▶ _Activity_: With the pictures omitted, set down exactly the lines from the one that contains "Screen dimensions: 1456x819" through the last line of the data.

▶ _Given data_:
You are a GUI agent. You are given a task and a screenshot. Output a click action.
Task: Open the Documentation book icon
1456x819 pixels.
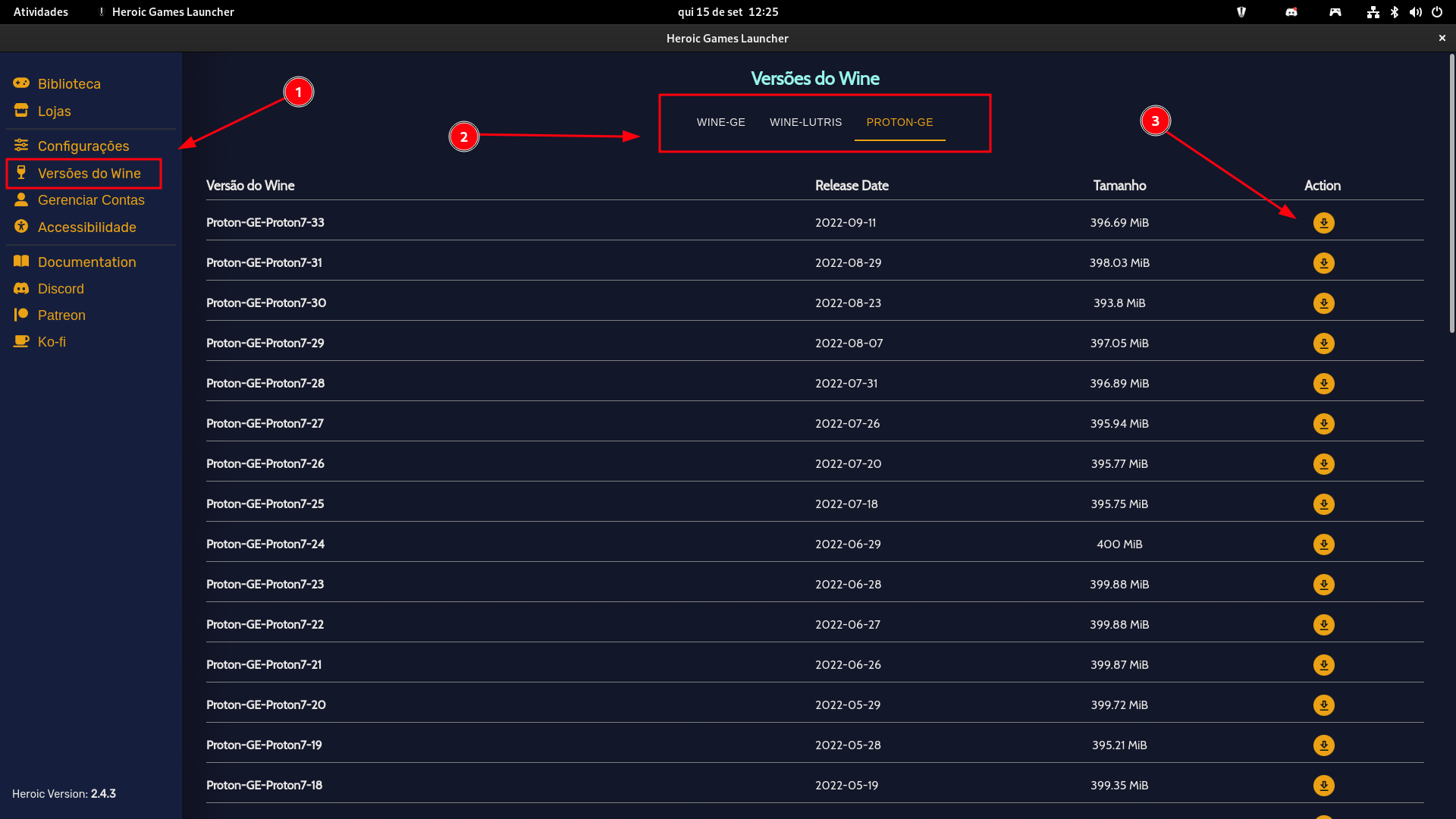pos(20,262)
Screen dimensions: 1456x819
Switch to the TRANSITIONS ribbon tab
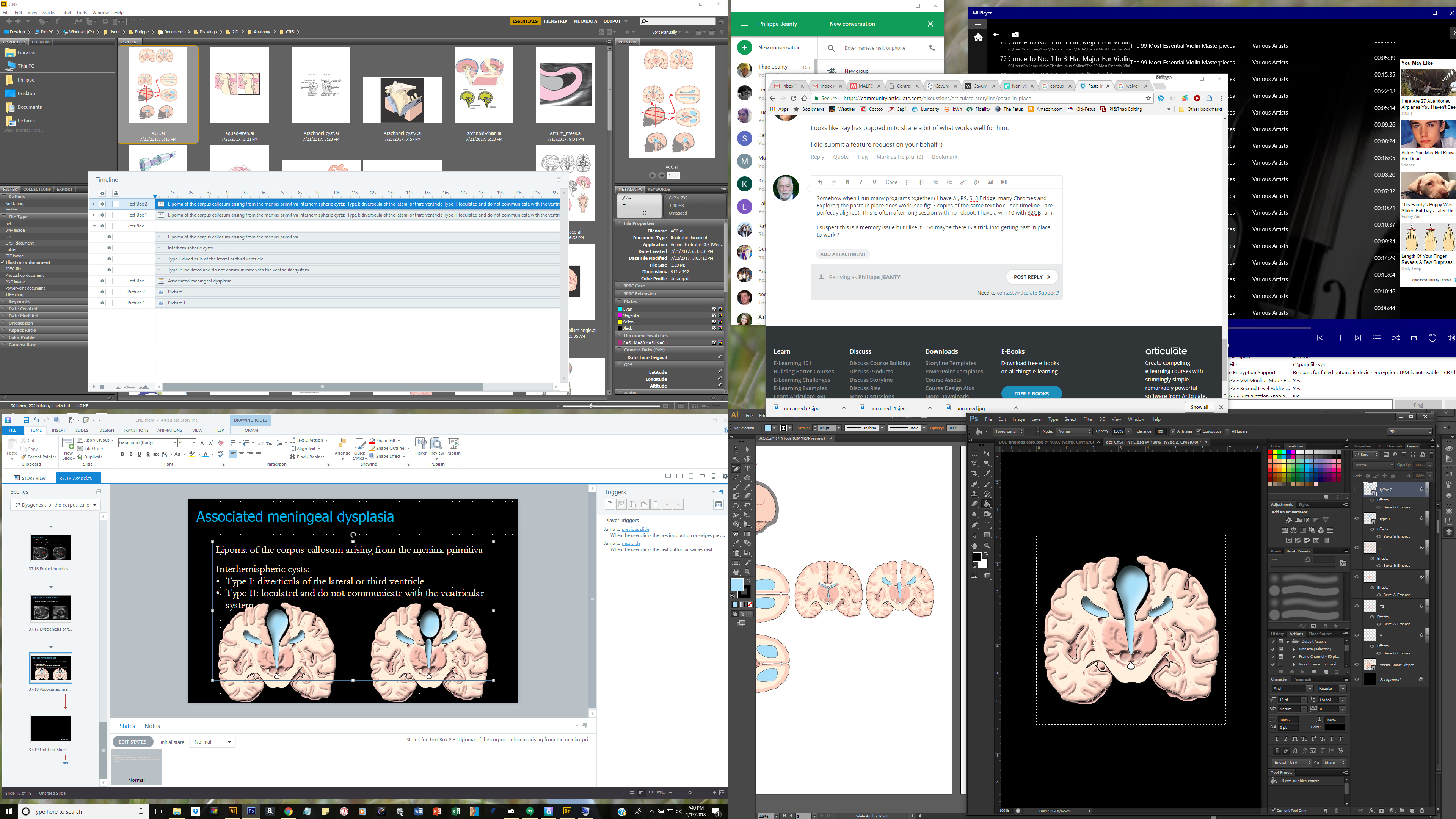[x=136, y=430]
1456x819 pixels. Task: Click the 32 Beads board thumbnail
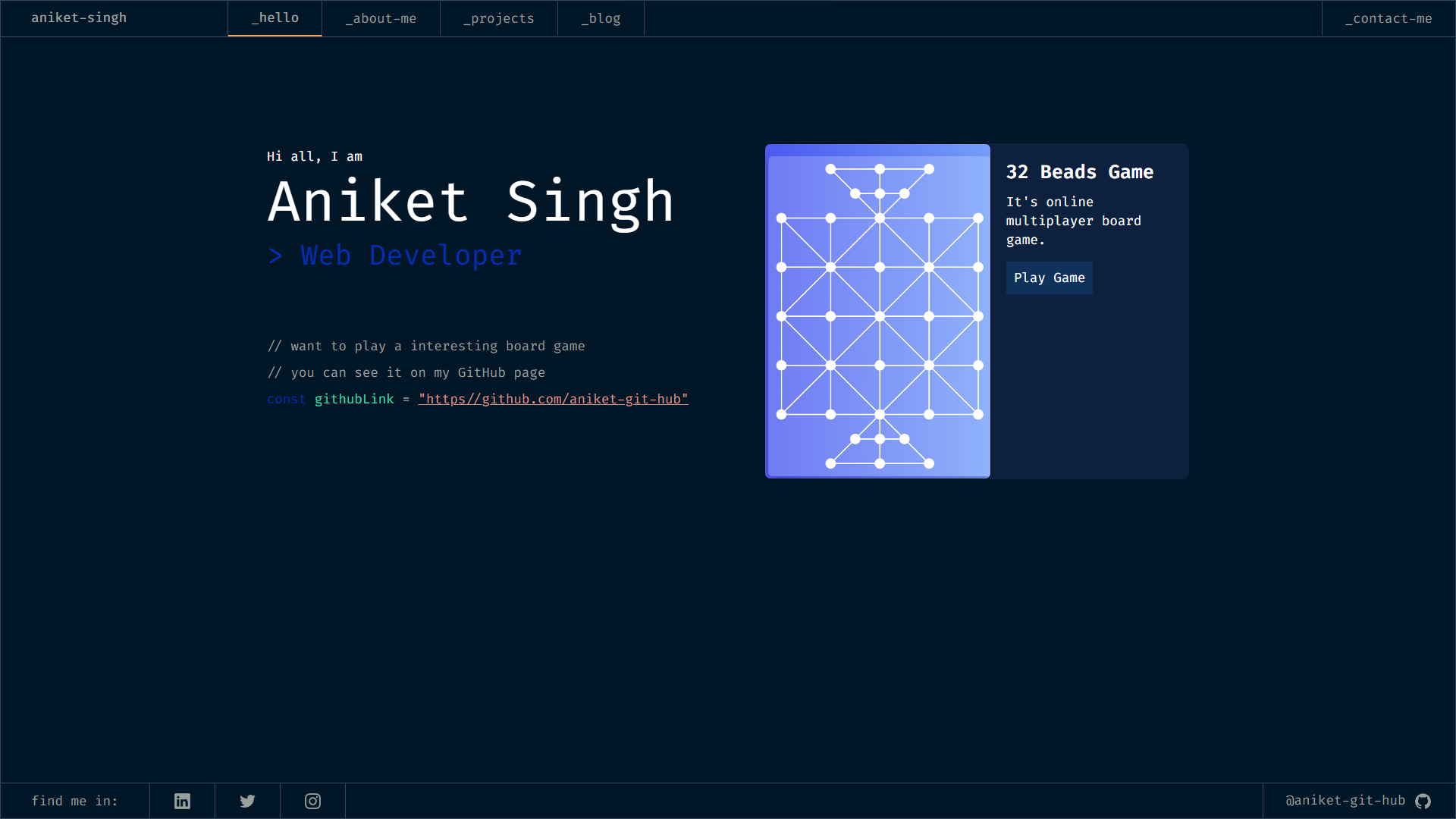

▶ _Answer to this exercise_:
Screen dimensions: 1456x819
Switch to the TRANSITIONS ribbon tab
[x=136, y=430]
1456x819 pixels. Task: Click the 32 Beads board thumbnail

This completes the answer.